Doctor's time = (1,226 x 30) + (6,892 x 20) = 174,620 minutes.
Where the cost per minute of healthcare would be:
Cost per minute = 271,966 euros /174,620 = 1.58 euros
So that the cost of a first visit can be estimated at:
Cost of first visit = 30 x 1.58 = 47.4 euros
And that of successive visits:
Cost of successive visit = 20 x 1.58 = 31.6 euros
As an approximation of the costs of complementary examinations carried out on patients by the Allergology Unit, they can be calculated from the determinations made (table I), and from the follow-up of the economic estimate of the HFG for "Diagnostic Tests" during the first six months of 2004 and 2005, as shown in table IV.
Therefore, during the first six-months of 2004:
Cost RVU = 22,838 Euros/ 241,022 RVU = 0.095 euros
Cost per prick test = 0.095 Euros x 1 = 0.095 euros
Inhalative challenge tests = 10 RVU x 0.095 euros = 0.95 euros
Challenge tests with medicines = 20 RVU x 0.095 euros = 1.895 euros
Determination of serum IgE = 50 RVU x 0.095 = 4.75 euros
The same can be calculated for the first six months of 2005:
Cost RVU = 185,799 euros/233,373 RVU = 0.796 euros
Cost per "prick test" = 0.796 euros x 1 = 0.796 euros
Inhalative challenge tests = 10 RVU x 0.796 euros = 7.96 euros
Challenge tests with medicines = 20 RVU x0.796 euros = 15.92 euros
Determination of serum IgE = 50 RVU x 0.796 = 39.8 euros
The above allows calculation of the cost of a patient attended to for the first time in 2005, for symptoms suggesting pollinosis, and who was given skin tests with 20 pneumoallergens frequent in the Region of Murcia
First visit47.4 euros
Prick-test [pneumoallergens (20) + Controls (2)] x 0.796 = 17.51 euros
Total cost64.91 euros
DISCUSSION
The purpose of this study was to achieve much more effective activity, that is, the applications for the patient are in the design centre and access to the contents is fast so that the appropriate decisions can be made, without being distracted by technological concepts that are apparently very good, but which, in reality, are not very useful for the every day work of professionals.
Variations in imputations between 2004 and 2005 years are justified by the re-distribution of human resources that was implemented with the members of the Service. The decrease in structural costs and utilization of other Services are explained in part by the share coefficient established acording with the number of profesionals. The relative increase in metacholine test is due to the independent counting of this thechnique from basal spirometries and spirometries with bronchodilators performed at the outpatient clinic.
The series of hospital indicators of the Allergology Service presented in relation to both healthcare and economic activity can be used as a control sheet for the regular evaluation of clinical management and improvement of the quality of the service as well as the hospital.

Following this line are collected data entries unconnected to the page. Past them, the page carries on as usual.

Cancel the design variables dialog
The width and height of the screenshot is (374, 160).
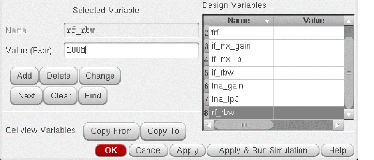pos(149,150)
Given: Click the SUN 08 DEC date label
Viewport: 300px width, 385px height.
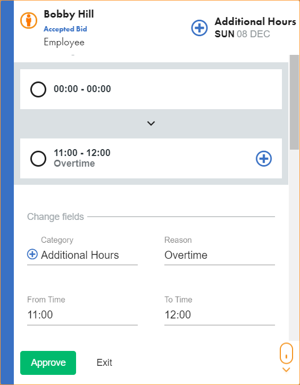Looking at the screenshot, I should tap(243, 34).
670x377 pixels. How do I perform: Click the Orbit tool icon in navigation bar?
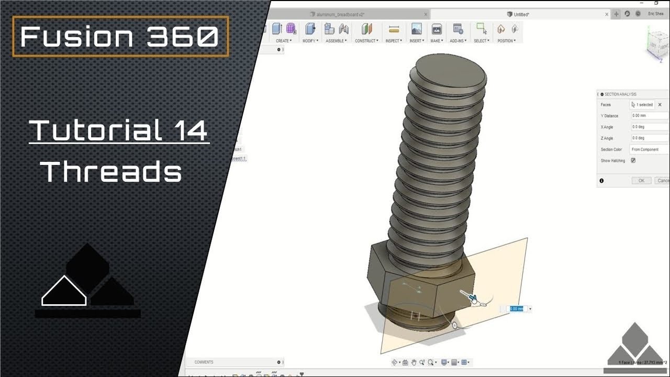tap(395, 362)
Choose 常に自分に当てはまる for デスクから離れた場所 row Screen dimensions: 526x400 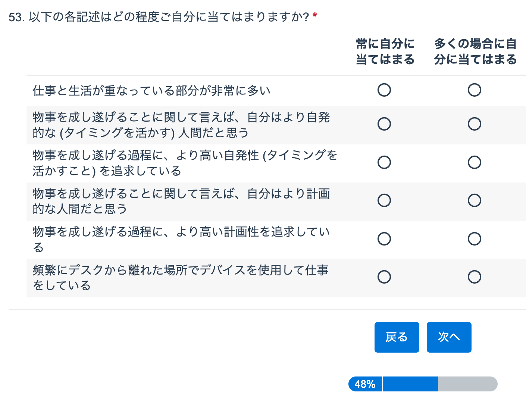click(x=384, y=277)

These indicators were divulged among the professionals of the Allergology Service and were very well received. Furthermore this control sheet was used as a basis for the annual definition of objectives for the year 2006.
After having made an approximation to the microcosmos of Allergology, establishing indicators that have a real value for clinicians, the implementation of this control sheet could be a step forward in the Quality policy of the Allergology Service and the hospital, as it implies making more efficient use of the information sources available, divulging them, and promoting decision making based on contrasted data of public access. The main advantage of this work is its multidisciplinary character, the result of the collaboration of professionals from different fields related to clinical management and information processing, with the implication of clinicians who, in the end, are the people generating the expense as, although clinicians did not participate directly in the first stages of the development of the indicators, they did contribute later with criticisms and suggestions to improve successive versions presented during interviews carried out with them.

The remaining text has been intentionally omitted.